Input:
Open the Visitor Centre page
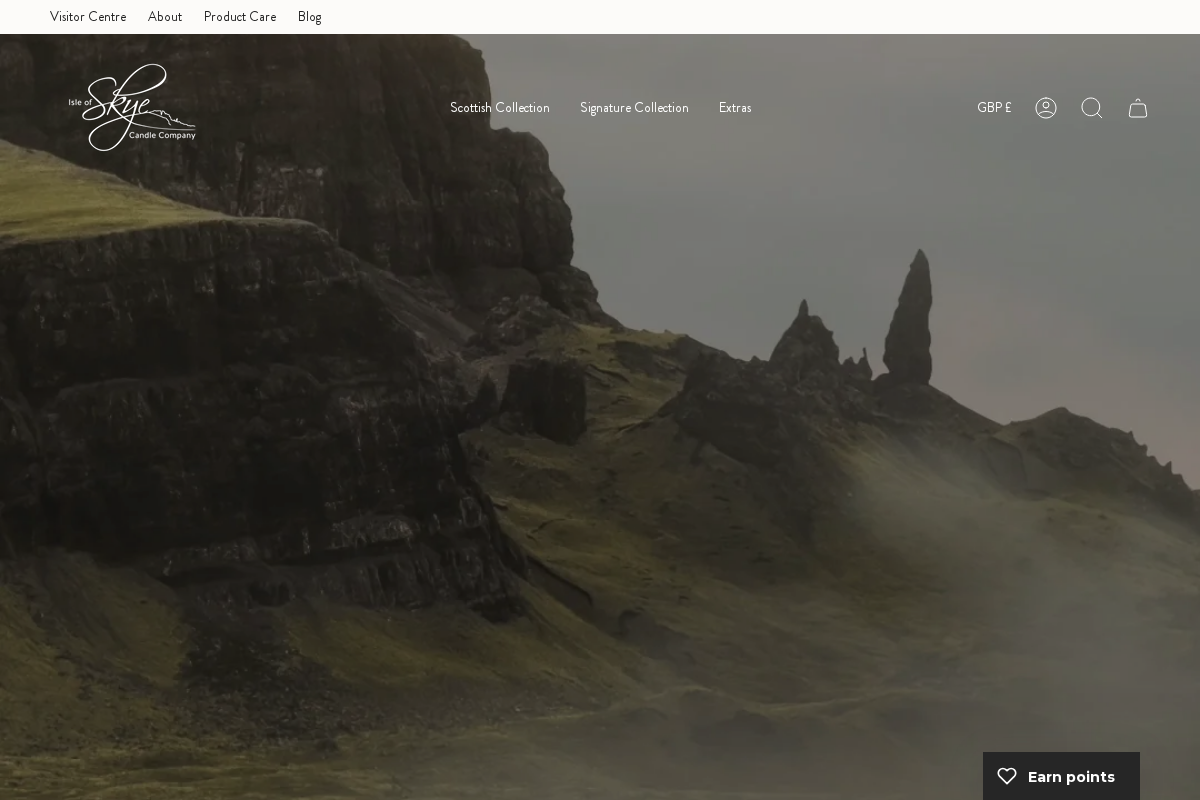This screenshot has width=1200, height=800. tap(88, 16)
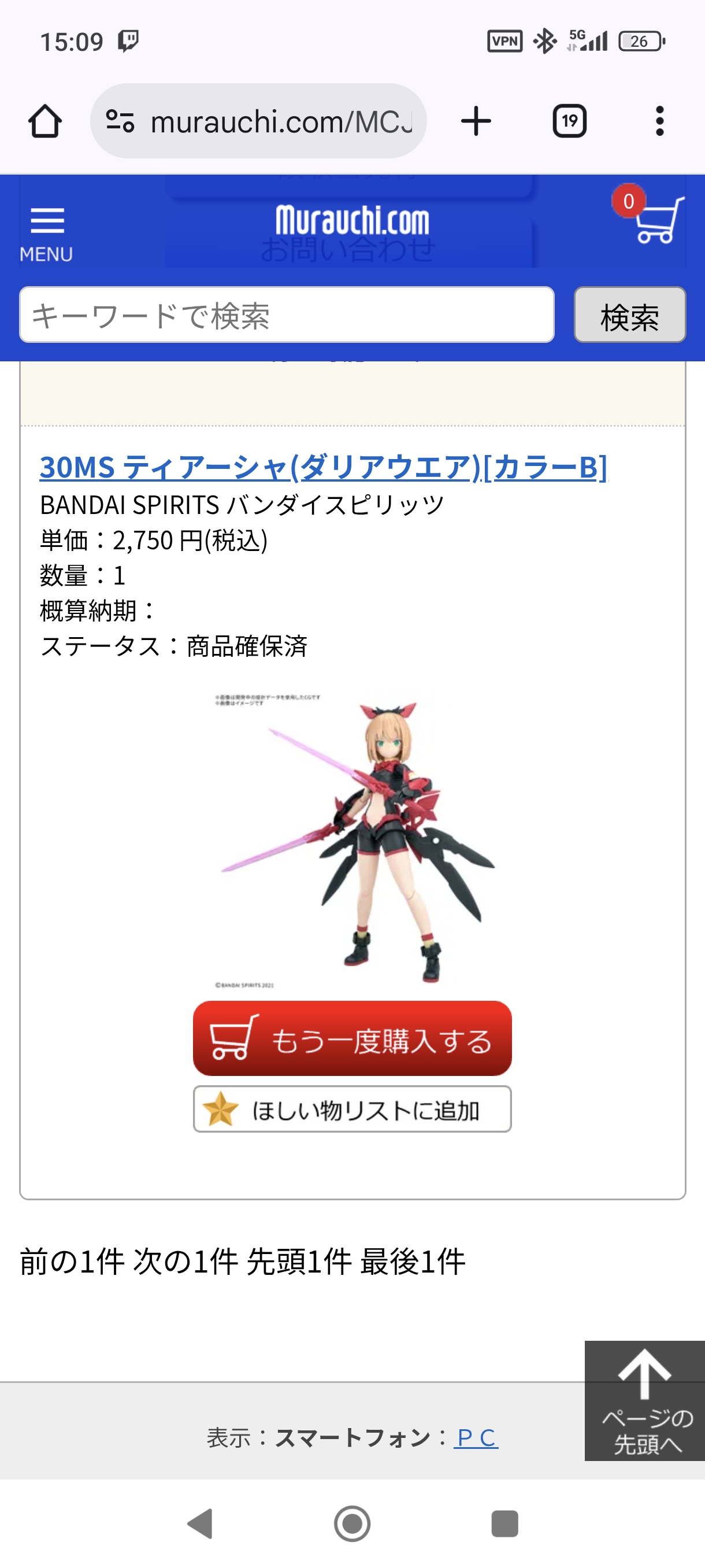The image size is (705, 1568).
Task: Tap the site settings icon in address bar
Action: [x=120, y=121]
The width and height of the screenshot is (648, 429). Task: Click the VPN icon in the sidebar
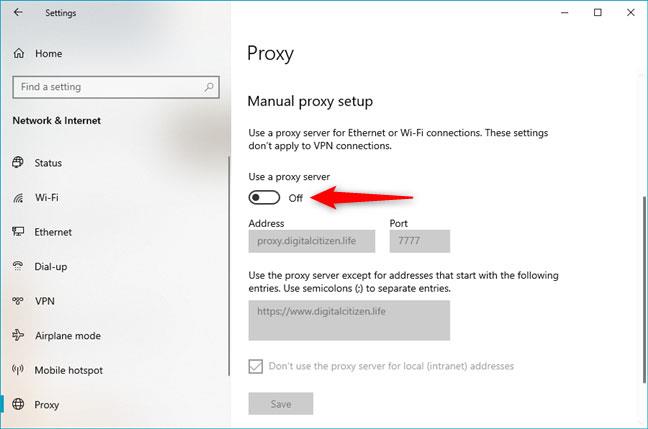click(x=18, y=300)
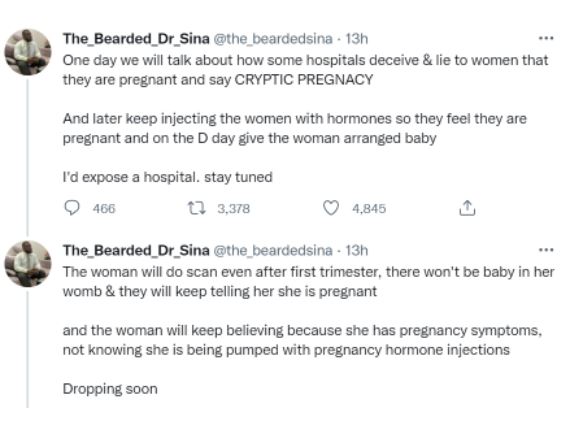Screen dimensions: 570x427
Task: Click @the_beardedsina handle in first tweet
Action: [x=273, y=39]
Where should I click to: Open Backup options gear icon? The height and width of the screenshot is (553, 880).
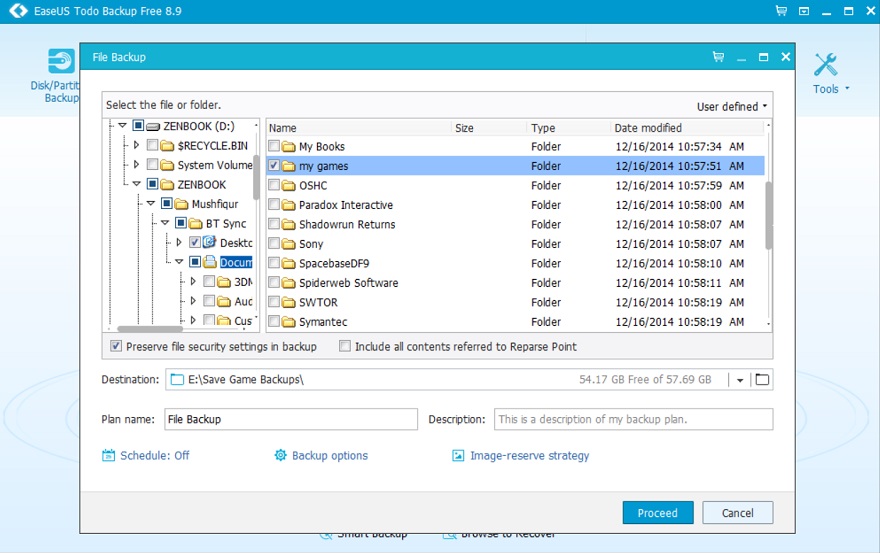coord(281,456)
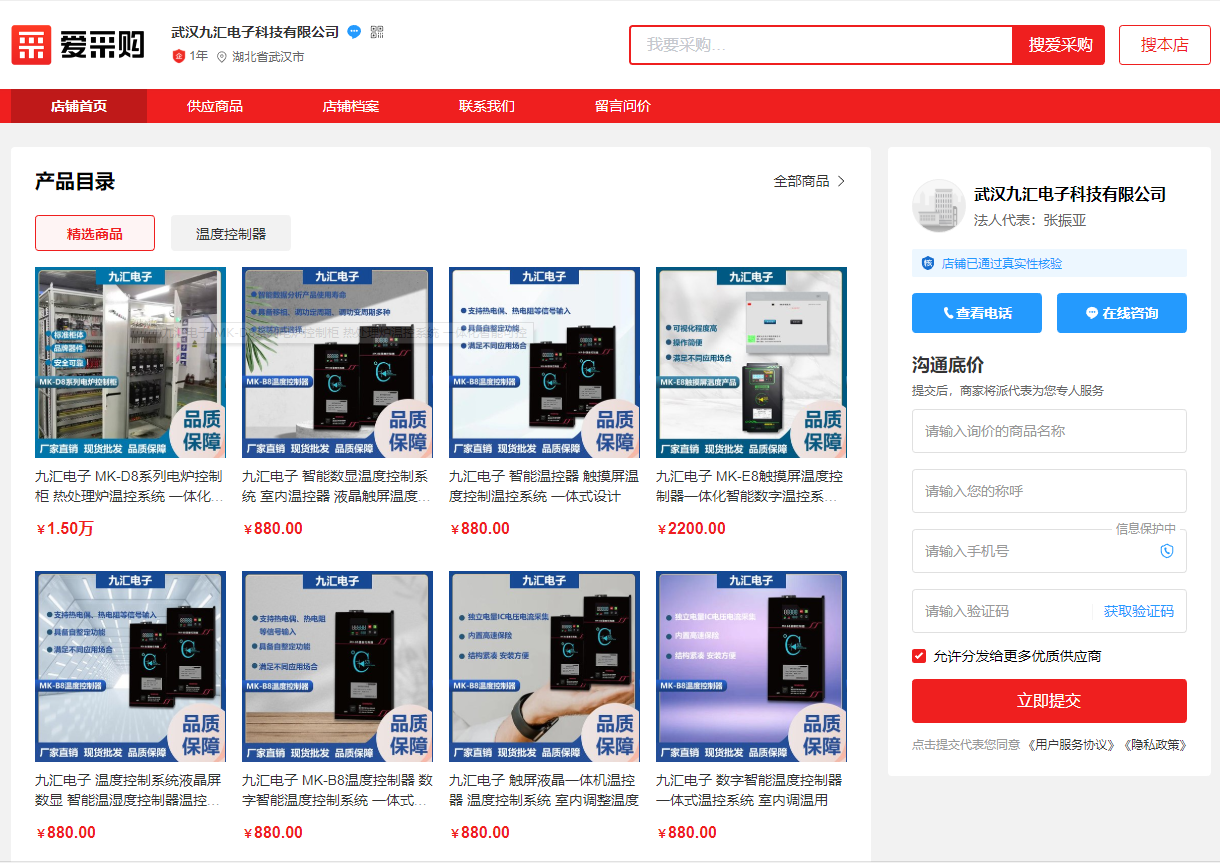Enable 允许分发给更多优质供应商 checkbox
1220x863 pixels.
pos(918,657)
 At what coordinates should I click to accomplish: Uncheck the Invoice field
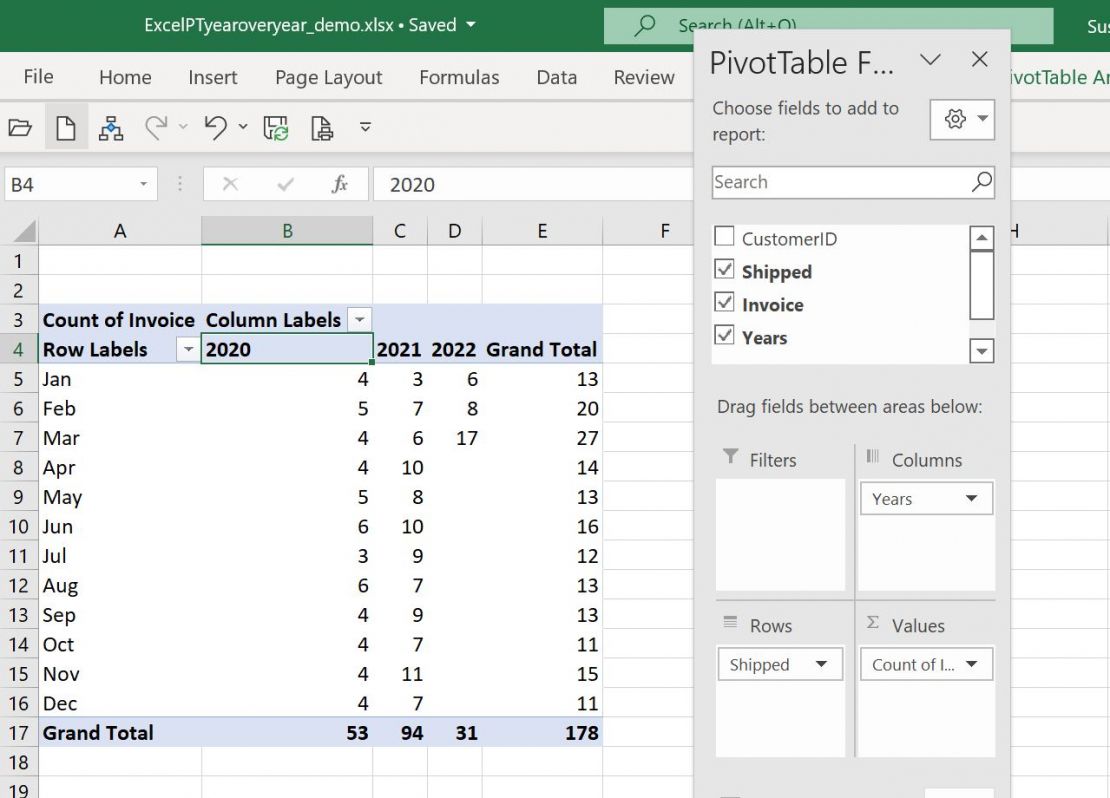pos(723,304)
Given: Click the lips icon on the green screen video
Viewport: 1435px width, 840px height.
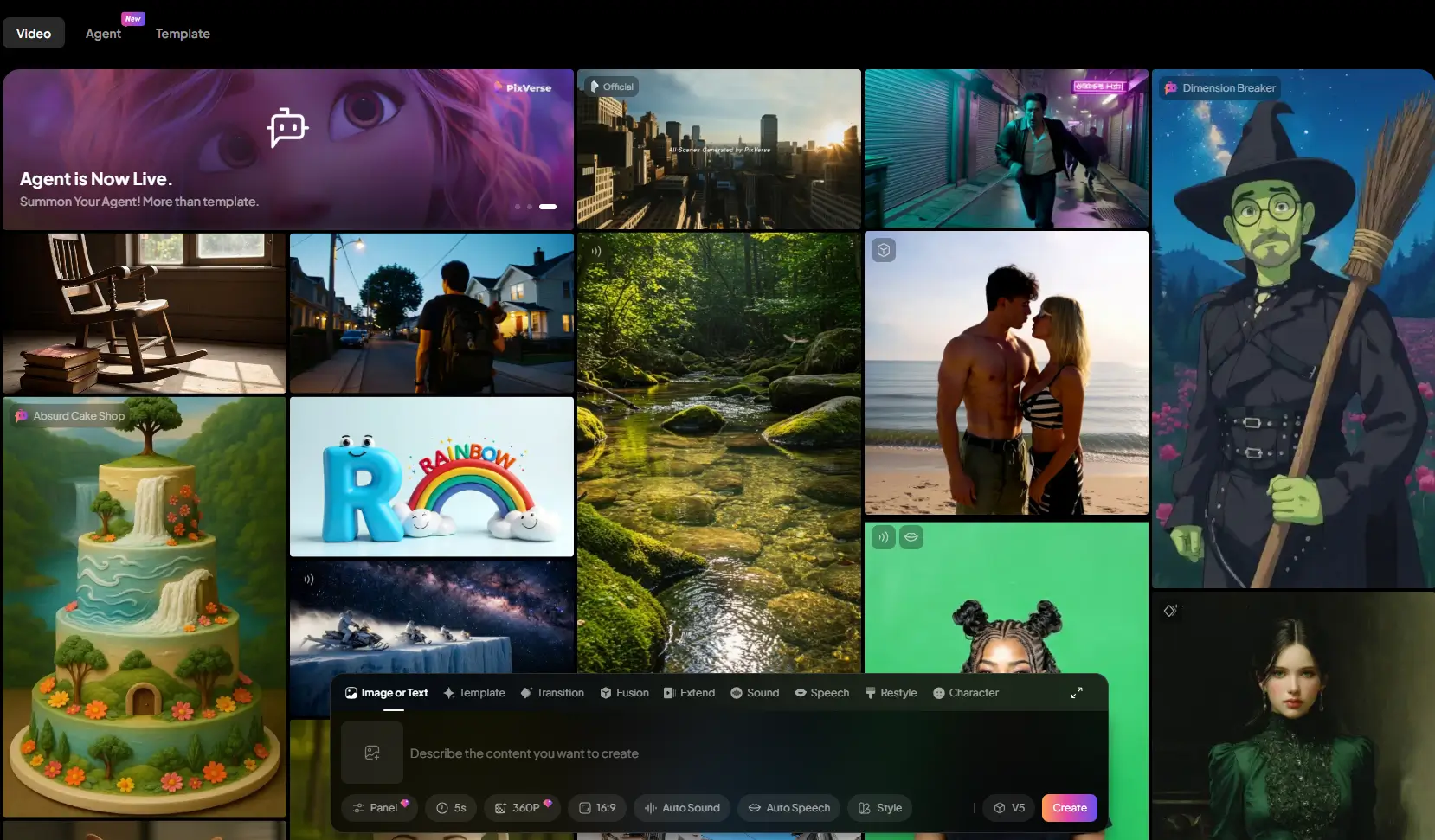Looking at the screenshot, I should pyautogui.click(x=911, y=537).
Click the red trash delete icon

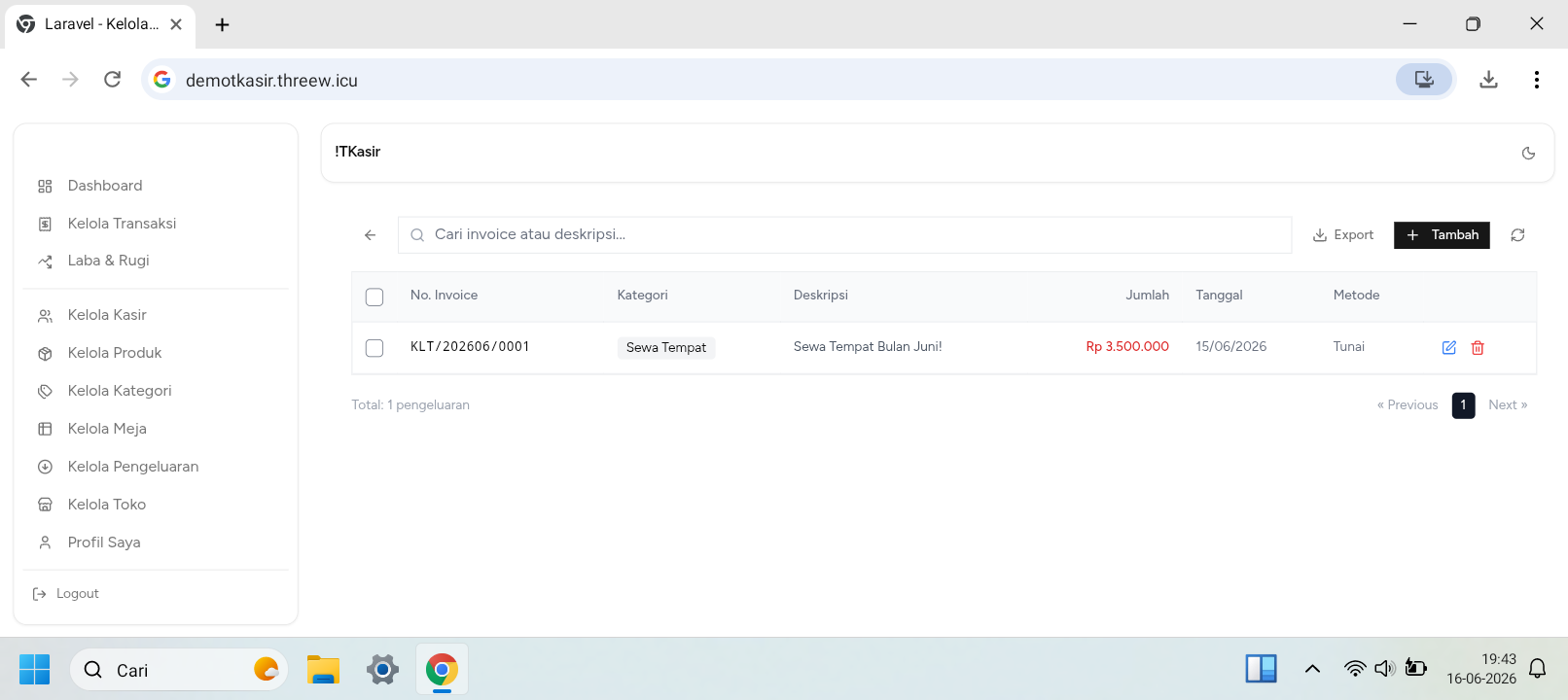click(x=1478, y=348)
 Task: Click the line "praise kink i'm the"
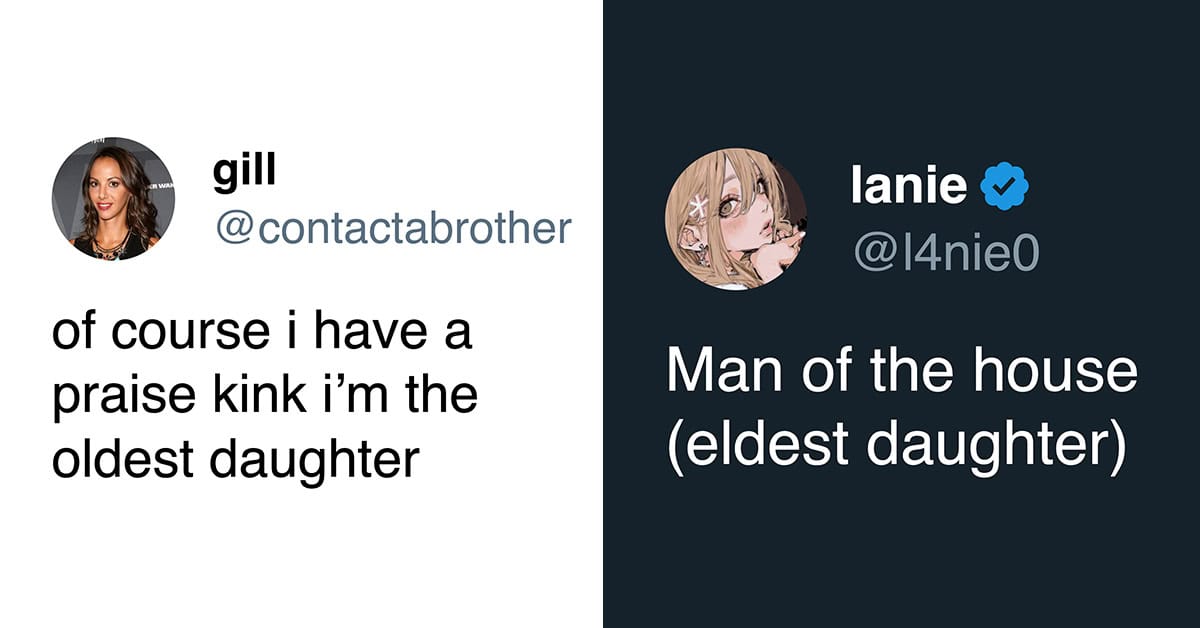265,396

About this task:
Leave every picture out and return exactly the lines from the one holding "Click the red trash delete icon" through the end of the records above, both ends included, and nothing more.

The answer:
Click the red trash delete icon

click(x=1478, y=348)
 Task: Click the line "praise kink i'm the"
265,396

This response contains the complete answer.